I came across a huge step that has defined my playing style almost by accident in 2010 when I was awarded the Klaustrid Artist residency in Skriduklaustur Iceland. Having never played over seas before I decided I needed a guitar specifically suited for traveling, since my Rickenbacker 330 (my main guitar at the time) was far too big to take as a carry on. I came across the Steinberger Synapse in my search and immediately bought one not knowing anything about it other than it was really small and surely easy to fly with. When I played it though, I absolutely loved the fluidity of the fretboard, the fat neck, the string tension, and the flawless intonation. Ive only played headless guitars ever since. I play two custom built headless instruments by Chris Forshage, and Nic Delisle of Island Instrument Manufacture. The sound and look has become somewhat of my professional trademark now! 

I'd like to talk about your practice habits, but also about the balance between technique and creativity; well, anything that comes to your mind.

When it comes to practice, I have always been heavy on the creative and personal with the technical. What I mean to say is that from day one I have wanted to have my own technique built on a foundation of creativity. As a result I have never been conventionally impressive as a guitarist. I can adapt my approach to many styles and I enjoy doing so, but I have never had an interest in running scales and patterns etc. 

When I practice I often use these exercises : 

1) I set a metronome and improvise freely with one boundary - I have to play consistent 8th notes. Articulation, fingering, picking, all of it is subjective as long as the consistent 8th note stream is steady. I do this to learn the fingerboard and find ways to be fluid and melodic. 

2) I pick a pop song I enjoy, and learn it as a solo guitar arrangement. To do this I learn the melody and then figure out how to convey the melody with the song's harmony in my own way. Doing this allows me to be creative, but very focused. I often learn new ways to voice chords in this exercise. 

3) I watch a movie or a TV show that is particularly compelling, and freely improvise while I do so. I never play when there's music in the film, rather just play without thought. During these times I come across some my best ideas. Sometimes they are very simple, and sometimes I cant play them at all but I think of them, and then work on them later. 

4) My final example of practice is playing nonstop with other artists as a sideman. I spend most of my free time learning other artists songs for my work doing sessions and performances. During this time I find that I really develop new approaches to my own music and to being a guitarist.

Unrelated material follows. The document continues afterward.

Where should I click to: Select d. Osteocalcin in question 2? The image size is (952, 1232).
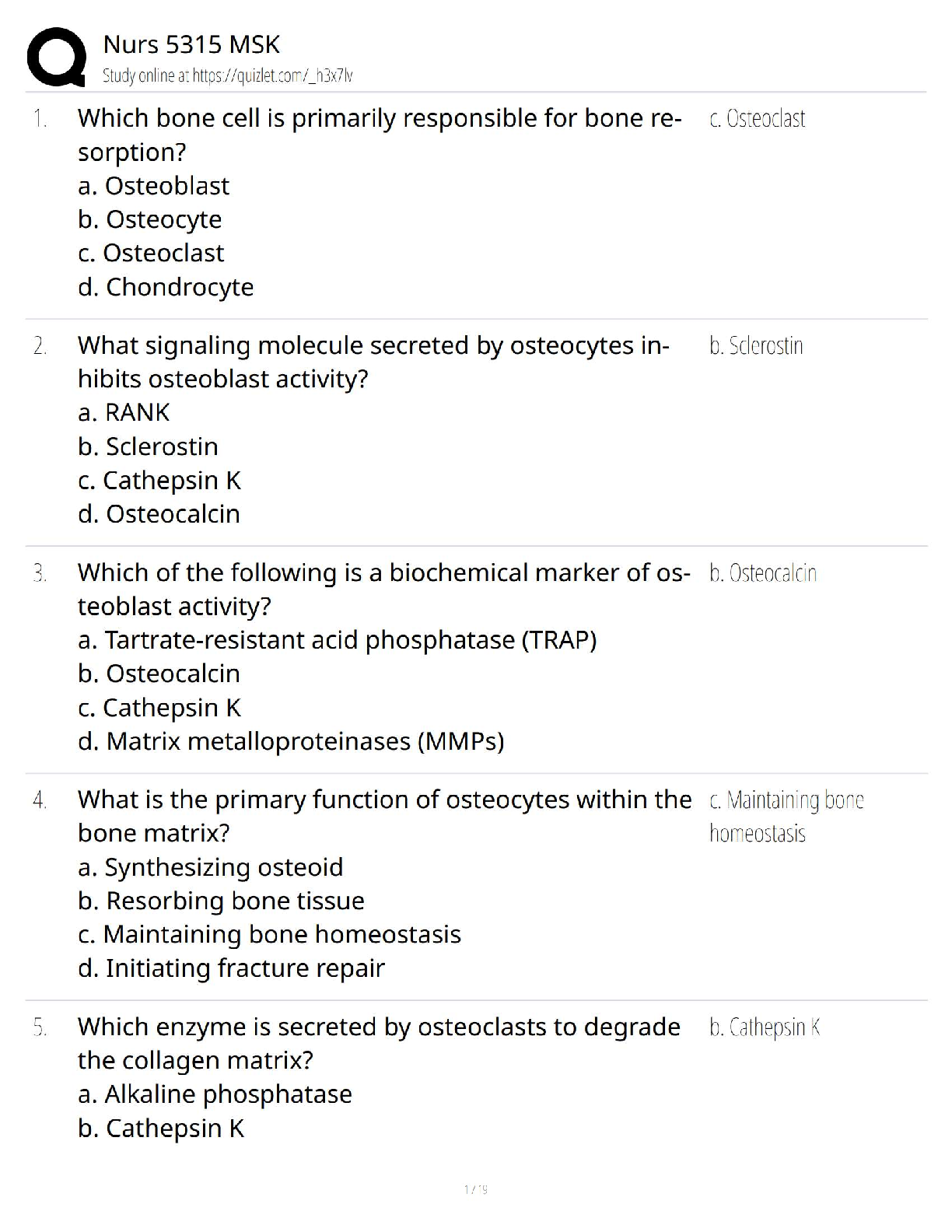(x=159, y=514)
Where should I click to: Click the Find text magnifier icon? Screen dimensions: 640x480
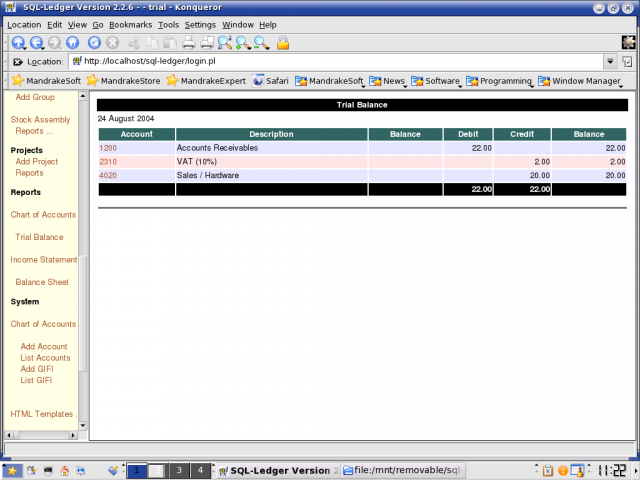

You play in so many different contexts than I'd be really curious to know who are your favorite guitar players.

Mary Halvorson - my favorite guitarist.  I was introduced to her music through a friend and she has completely changed my idea of what the guitar can do.  Her compositions, improvisational approach, and character are a real inspiration.

Don Peris - a brilliant soloist and also guitarist for The Innocence Mission, my favorite band.  His melodic approach combined with spacious simplicity have meant so much to me.

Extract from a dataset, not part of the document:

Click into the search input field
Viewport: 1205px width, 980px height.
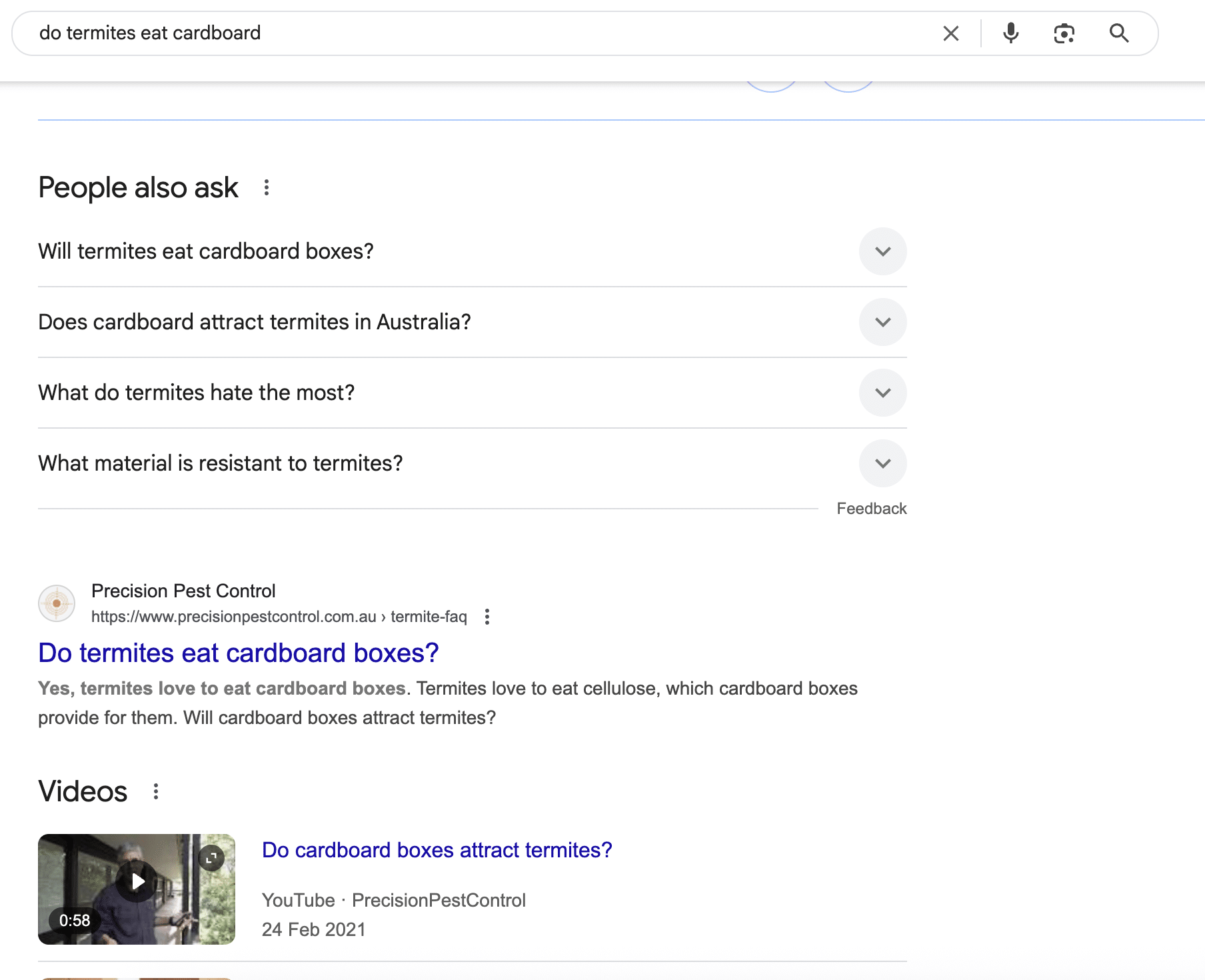[x=467, y=33]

Bill Frisell - hearing his music for the first time was huge for me because he tied together the folk inflected minimalist song style that Ive always loved in my father's playing with my interest in the layered emotion of jazz.

Glen Campbell - I absolutely love his playing in every way.  His accompanying, soloing, and session work are a massive influence for me.  I often try to emulate his fluidity and melodic joyfulness. 

Here's the last one: could you give your top ten records and what are you listening to nowadays?

1) "Hello, I feel The Same" - The Innocence Mission
2) "Fragments" - Paul Bley
3) "Violet" - Karen Peris"
4) "The Bird Calls, And Its Song Awakens The Air, And I Call - Sol Seppy
5) "( )" - Sigur Ros
6) "Tookah" - Emiliana Torrini
7) "Disfarmer" - Bill Frisell
8) "Vulnicura" - Bjork
9) "OK Computer" - Radiohead
10) "The Queen Is Dead" - The Smiths

Current listening - Jakob Bro, Aurora, Lana Del Rey, Max Richter, Moddi.